### INFORMATION SUPPLIED
--*--

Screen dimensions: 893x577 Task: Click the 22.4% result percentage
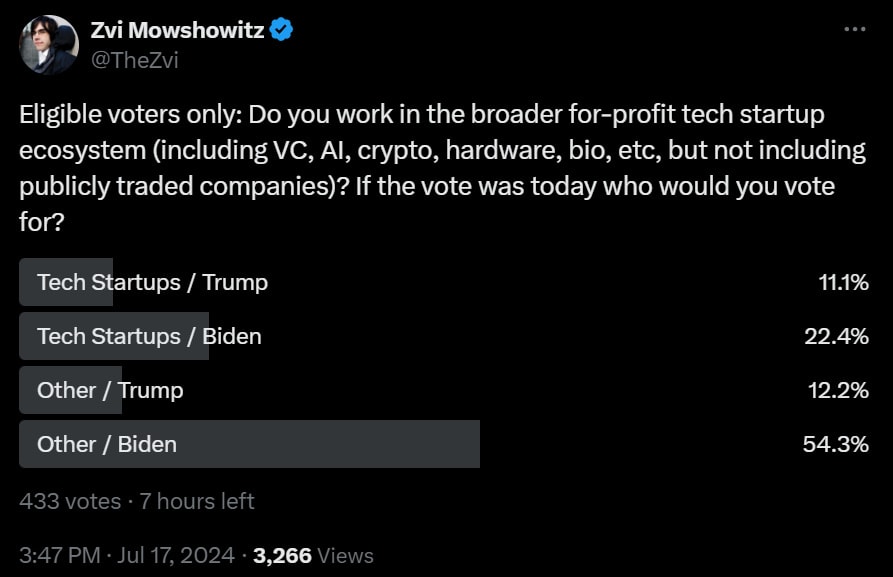[836, 336]
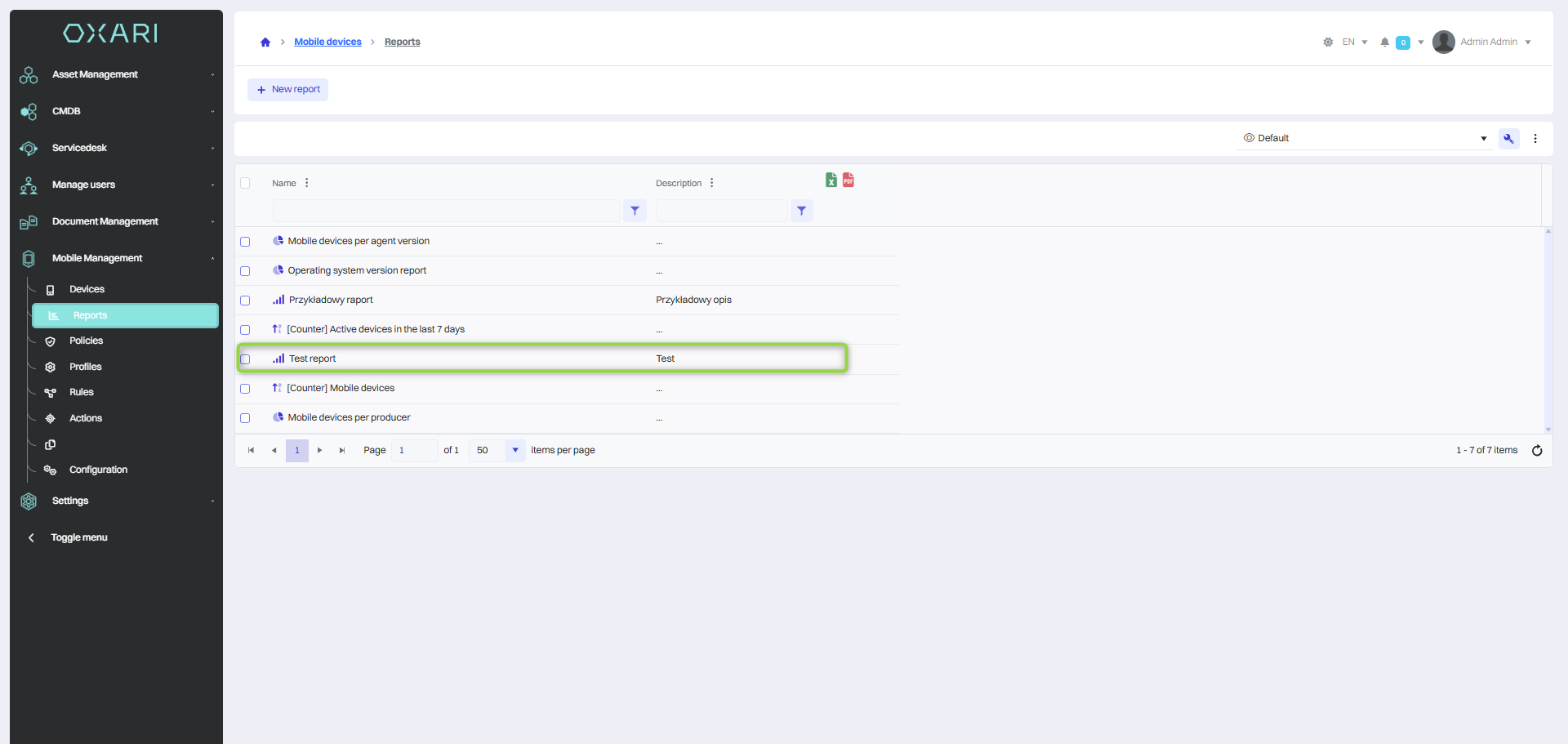Click the page number input field
Screen dimensions: 1568x744
[x=414, y=451]
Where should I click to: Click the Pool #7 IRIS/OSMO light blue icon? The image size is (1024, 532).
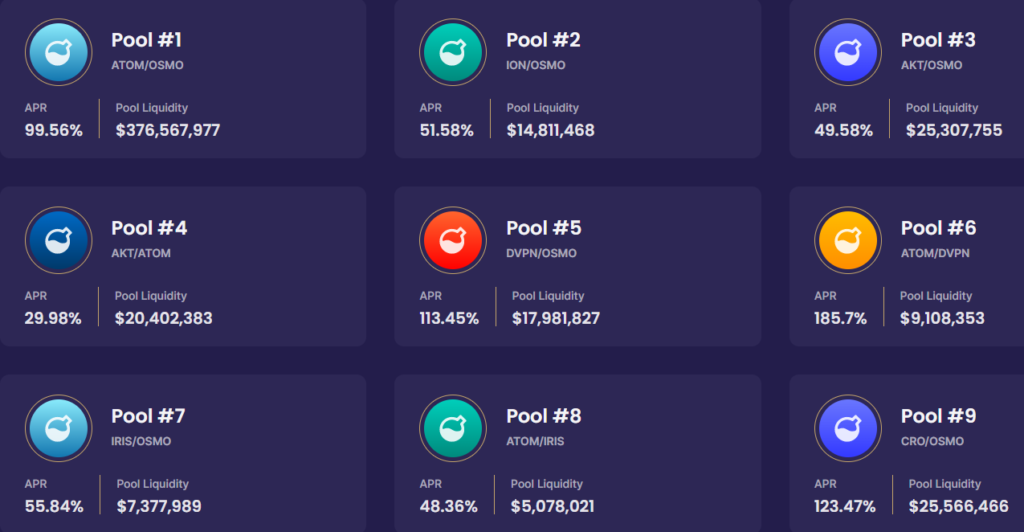[58, 428]
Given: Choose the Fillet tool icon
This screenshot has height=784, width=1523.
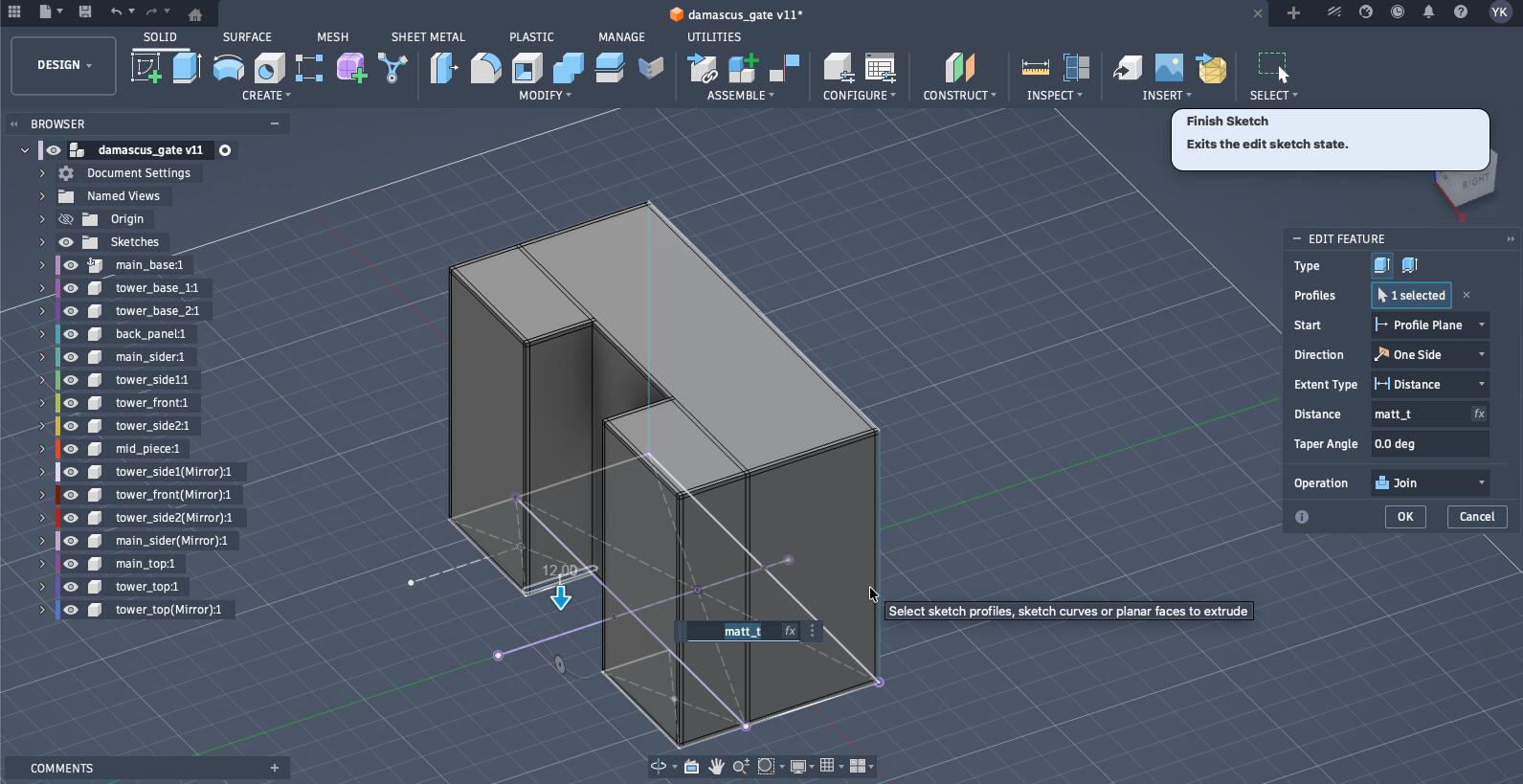Looking at the screenshot, I should point(485,68).
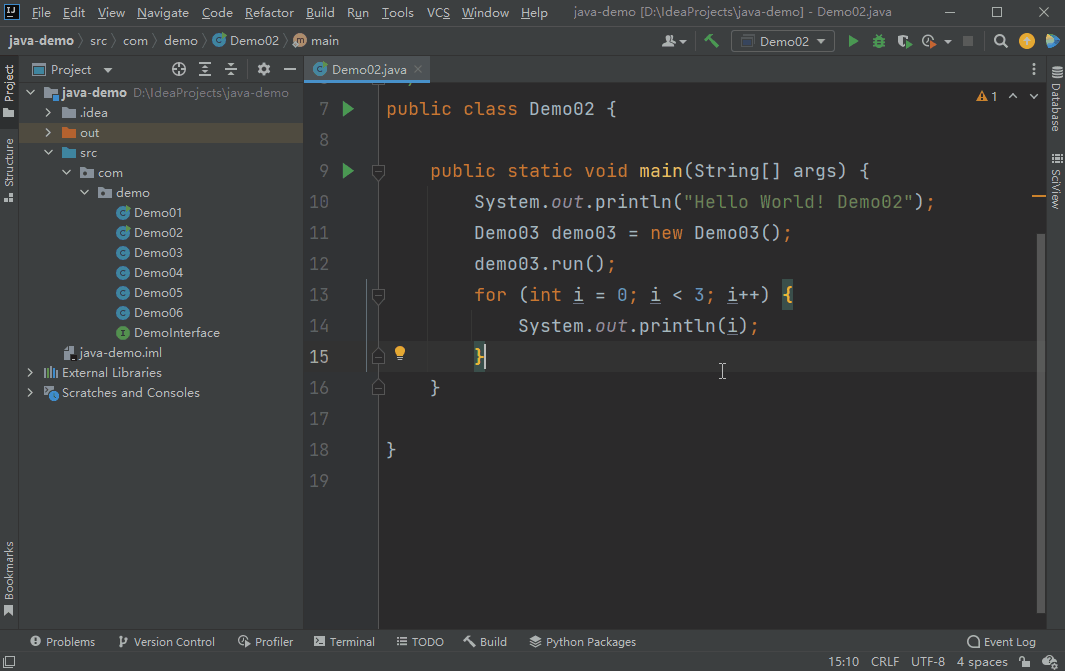Toggle the write-lock icon in the status bar

1022,662
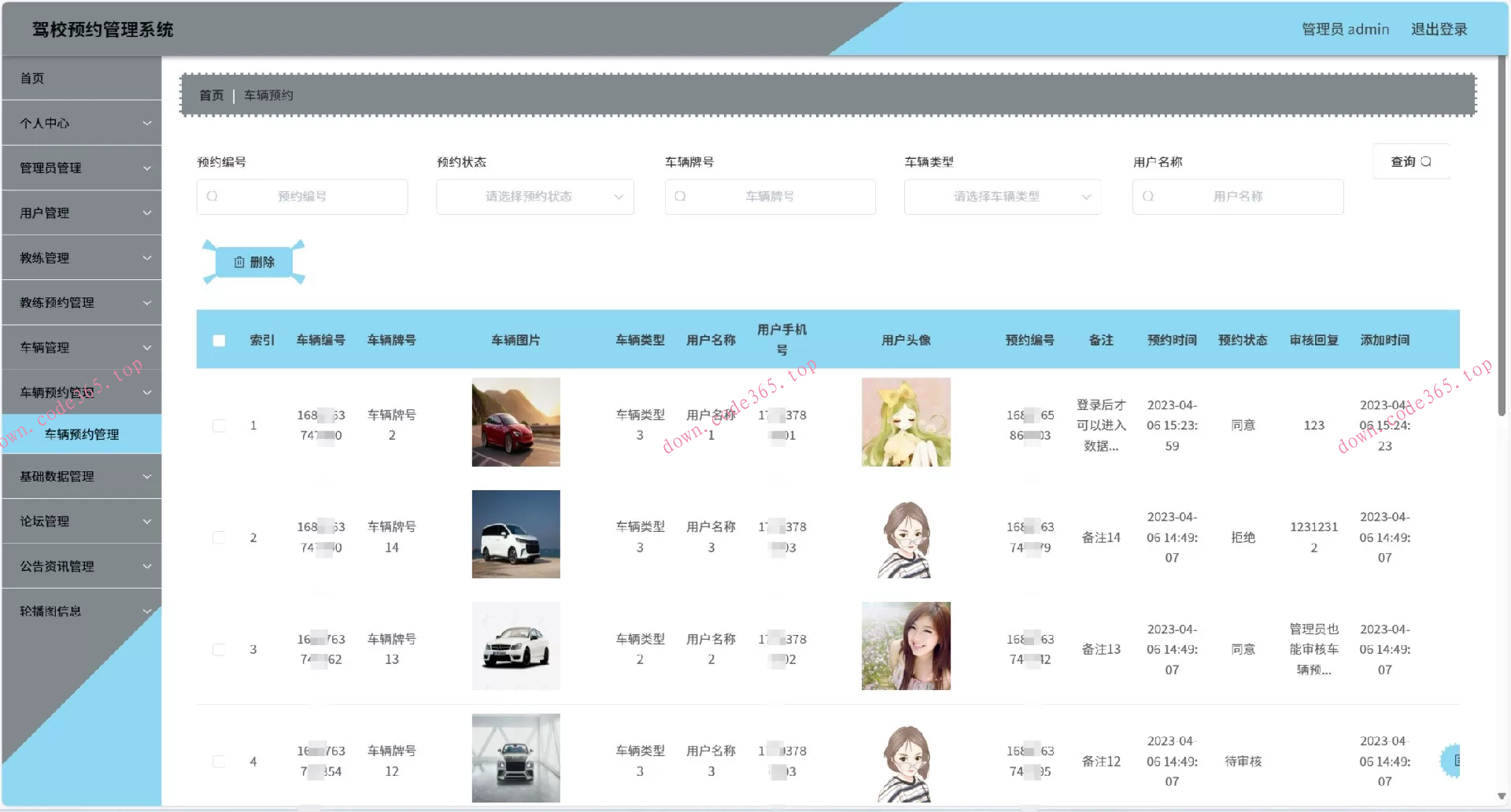Open the 车辆类型 dropdown

coord(1003,197)
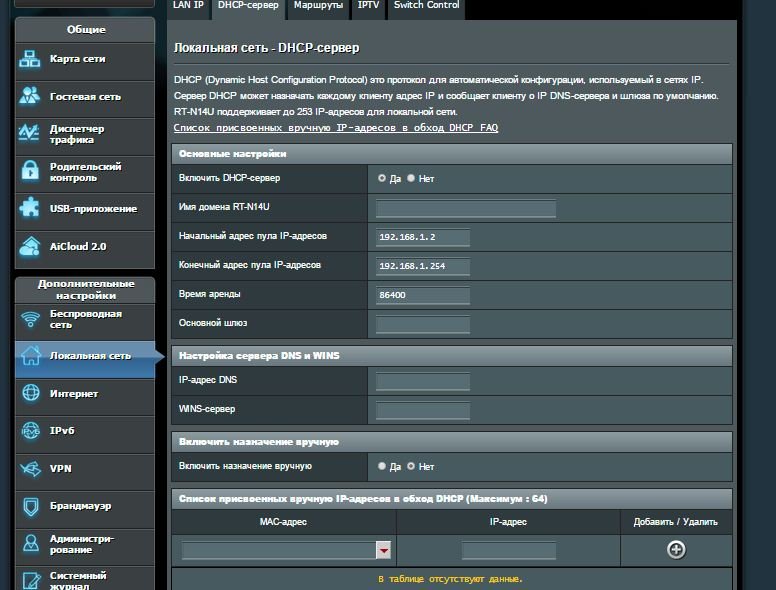This screenshot has width=776, height=590.
Task: Expand the MAC-адрес dropdown arrow
Action: click(383, 550)
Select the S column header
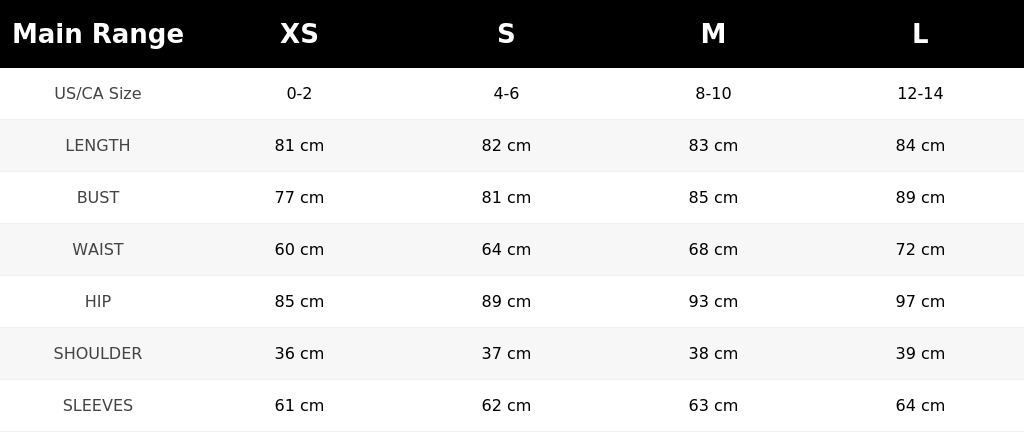The height and width of the screenshot is (432, 1024). [506, 34]
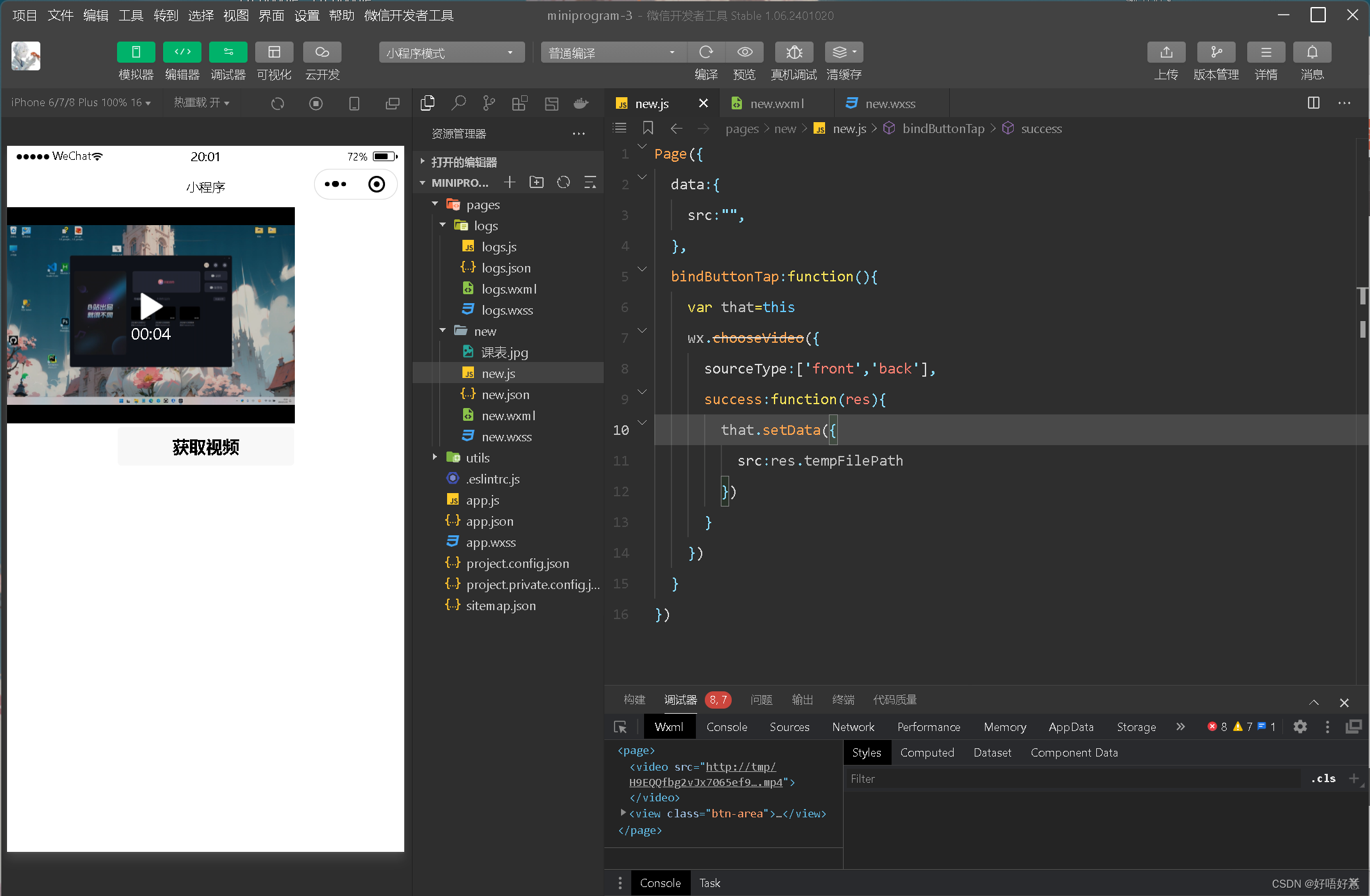Toggle the simulator (模拟器) panel button

click(x=136, y=52)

--*--

### PROBLEM
Copy all of the data above line for line, leaving out the pictures.

### ANSWER TO THE PROBLEM
Screen dimensions: 893x577 Task: Click the 22.4% result percentage
[836, 336]
Click the page number input field
Screen dimensions: 1568x744
[x=414, y=451]
Where should I click to: Click the Pool #7 IRIS/OSMO light blue icon? The image size is (1024, 532).
[58, 428]
Given: Choose the Fillet tool icon
This screenshot has height=784, width=1523.
Looking at the screenshot, I should point(485,68).
Toggle the write-lock icon in the status bar

1022,662
Open the 车辆类型 dropdown

coord(1003,197)
This screenshot has width=776, height=590.
Task: Expand the MAC-адрес dropdown arrow
Action: click(383, 550)
Select the S column header
The height and width of the screenshot is (432, 1024). [506, 34]
Toggle the simulator (模拟器) panel button

click(x=136, y=52)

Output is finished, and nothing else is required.